The Chicagoist will be launching later but in the meantime please enjoy our archives.

Properly Sauced: Cuban Apricot

By Rob Christopher in Food on May 9, 2012 5:40PM

2012_5_9havanaclub2.jpg We'd always thought that duty-free shops at airports were strictly for suckers. That is, until we spied some Cuban rum at Charles De Gaulle on our way back to Chicago.

The United States' embargo against Cuba, initiated in 1959 and in place (with tiny interruptions) ever since, has had numerous melancholy ramifications. Culturally, especially in regards to music and film, the decades-long black hole has been most unfortunate. (Thank goodness for people like David Byrne and Ry Cooder, who have found ways to work around it.) And yes, people miss the cigars. But what Americans have really been missing out on is Cuban rum.

Specifically Havana Club rum. While the US stakes out its lonely spot (indeed, the UN General Assembly has been urging an end to the embargo for 20 consecutive years) the rest of the world is thoroughly enjoying this Cuban spirit, made in Santa Cruz del Norte.

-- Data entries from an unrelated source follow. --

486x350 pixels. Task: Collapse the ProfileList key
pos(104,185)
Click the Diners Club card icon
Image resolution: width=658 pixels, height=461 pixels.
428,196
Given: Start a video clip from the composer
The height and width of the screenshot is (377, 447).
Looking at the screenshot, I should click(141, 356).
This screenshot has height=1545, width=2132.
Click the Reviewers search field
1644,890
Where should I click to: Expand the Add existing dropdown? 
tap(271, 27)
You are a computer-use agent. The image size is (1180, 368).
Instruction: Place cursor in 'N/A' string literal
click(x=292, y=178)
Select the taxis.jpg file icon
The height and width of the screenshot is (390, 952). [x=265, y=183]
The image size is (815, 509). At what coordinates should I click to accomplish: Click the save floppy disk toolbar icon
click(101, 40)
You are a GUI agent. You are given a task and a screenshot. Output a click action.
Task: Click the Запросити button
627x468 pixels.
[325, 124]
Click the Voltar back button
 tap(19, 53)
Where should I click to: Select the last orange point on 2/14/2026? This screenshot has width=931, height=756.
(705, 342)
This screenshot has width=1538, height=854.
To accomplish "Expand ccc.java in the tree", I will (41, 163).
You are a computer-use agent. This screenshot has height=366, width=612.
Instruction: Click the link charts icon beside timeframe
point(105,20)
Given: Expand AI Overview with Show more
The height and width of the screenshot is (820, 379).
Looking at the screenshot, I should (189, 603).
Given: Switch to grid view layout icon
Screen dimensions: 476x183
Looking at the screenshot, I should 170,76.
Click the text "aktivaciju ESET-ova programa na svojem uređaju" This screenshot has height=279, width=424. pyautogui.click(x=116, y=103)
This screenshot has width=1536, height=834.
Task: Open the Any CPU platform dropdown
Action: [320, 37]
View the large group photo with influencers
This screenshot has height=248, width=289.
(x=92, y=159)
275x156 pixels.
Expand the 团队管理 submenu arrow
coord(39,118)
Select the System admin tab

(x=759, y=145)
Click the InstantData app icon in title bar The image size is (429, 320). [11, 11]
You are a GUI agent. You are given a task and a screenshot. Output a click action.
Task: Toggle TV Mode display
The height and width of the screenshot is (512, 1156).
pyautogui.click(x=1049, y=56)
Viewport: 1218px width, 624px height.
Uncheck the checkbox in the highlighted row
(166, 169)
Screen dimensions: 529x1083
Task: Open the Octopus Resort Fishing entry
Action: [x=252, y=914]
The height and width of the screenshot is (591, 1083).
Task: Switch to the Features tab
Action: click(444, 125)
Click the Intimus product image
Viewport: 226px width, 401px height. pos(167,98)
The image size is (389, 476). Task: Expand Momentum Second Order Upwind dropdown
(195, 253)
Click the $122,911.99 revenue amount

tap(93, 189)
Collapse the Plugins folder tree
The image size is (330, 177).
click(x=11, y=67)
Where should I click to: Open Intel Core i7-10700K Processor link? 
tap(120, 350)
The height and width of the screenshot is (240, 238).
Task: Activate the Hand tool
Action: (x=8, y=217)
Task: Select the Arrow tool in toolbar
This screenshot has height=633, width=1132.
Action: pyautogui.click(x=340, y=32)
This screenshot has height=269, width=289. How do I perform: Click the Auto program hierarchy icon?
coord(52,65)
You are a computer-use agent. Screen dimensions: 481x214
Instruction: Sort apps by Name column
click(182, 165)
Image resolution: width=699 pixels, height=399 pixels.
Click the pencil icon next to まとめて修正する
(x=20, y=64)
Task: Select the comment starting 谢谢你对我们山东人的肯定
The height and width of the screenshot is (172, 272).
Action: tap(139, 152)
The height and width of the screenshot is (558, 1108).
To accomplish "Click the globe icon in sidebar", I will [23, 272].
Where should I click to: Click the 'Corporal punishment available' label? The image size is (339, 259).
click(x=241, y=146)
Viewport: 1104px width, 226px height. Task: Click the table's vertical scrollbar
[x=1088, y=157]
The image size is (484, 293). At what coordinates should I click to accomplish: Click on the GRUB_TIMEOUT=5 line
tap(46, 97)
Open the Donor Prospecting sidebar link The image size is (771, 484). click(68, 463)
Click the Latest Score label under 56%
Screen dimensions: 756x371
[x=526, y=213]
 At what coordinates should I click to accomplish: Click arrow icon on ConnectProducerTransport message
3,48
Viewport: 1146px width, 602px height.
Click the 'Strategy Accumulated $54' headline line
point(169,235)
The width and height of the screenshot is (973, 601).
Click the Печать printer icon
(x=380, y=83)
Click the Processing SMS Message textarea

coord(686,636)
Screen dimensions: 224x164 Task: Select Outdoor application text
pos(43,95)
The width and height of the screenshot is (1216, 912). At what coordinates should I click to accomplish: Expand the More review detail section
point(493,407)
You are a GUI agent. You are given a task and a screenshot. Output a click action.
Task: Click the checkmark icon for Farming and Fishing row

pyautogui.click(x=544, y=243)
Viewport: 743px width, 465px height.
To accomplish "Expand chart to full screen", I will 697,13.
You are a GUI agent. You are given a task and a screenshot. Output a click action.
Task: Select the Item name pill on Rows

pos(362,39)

That includes Canada, where Havana Club is widely available, and Europe. Technically, an American is not allowed to purchase or consume Havana Club even while abroad. Therefore, we do not sanction either visiting our neighbor to north to sample some or heading to Prescription Cocktail Club in Paris and ordering a Very Old Cuban. It's theoretically possible that the Office of Foreign Assets Control could bust you.

But a curious tippler might very well wonder what this forbidden substance tastes like, specifically the Añejo Especial. There's an album by George Shearing from 1958 called Burnished Brass; some have said that how that album sounds is how this rum tastes. They say it's golden in color, rich, smooth, and mellow. Our sources tell us that it's a solid sipper with a dry finish that (naturally) is also great in cocktails. Especially the Cuban Apricot, a drink we first became acquainted with via the liner notes for the great Ultralounge compliation Cha-Cha de Amour . We've rejiggered the recipe somewhat to tone down the sweetness.

Cuban Apricot

1 oz. Havana Club Añejo Especial rum
1 oz. apricot brandy
.5 oz. lime juice
.5 oz. grapefruit juice
.25 oz. simple syrup

Shake well with ice and strain into a chilled cocktail glass.

So, what to do if you don't have a bottle of Cuban rum handy? Matusalem rums, either the Clasico or especially the Gran Reserva, substitute in very well; they're so-called Cuban-style rums blended and bottled in the Dominican Republic.

Now, we're guessing that there must be a few rum devotees in Chicago who have a bottle or two of Cuban rum stashed away somewhere. We have no idea who they might be, but why not make friends with that rum-loving bartender down the street - who knows what they might have stashed under the counter?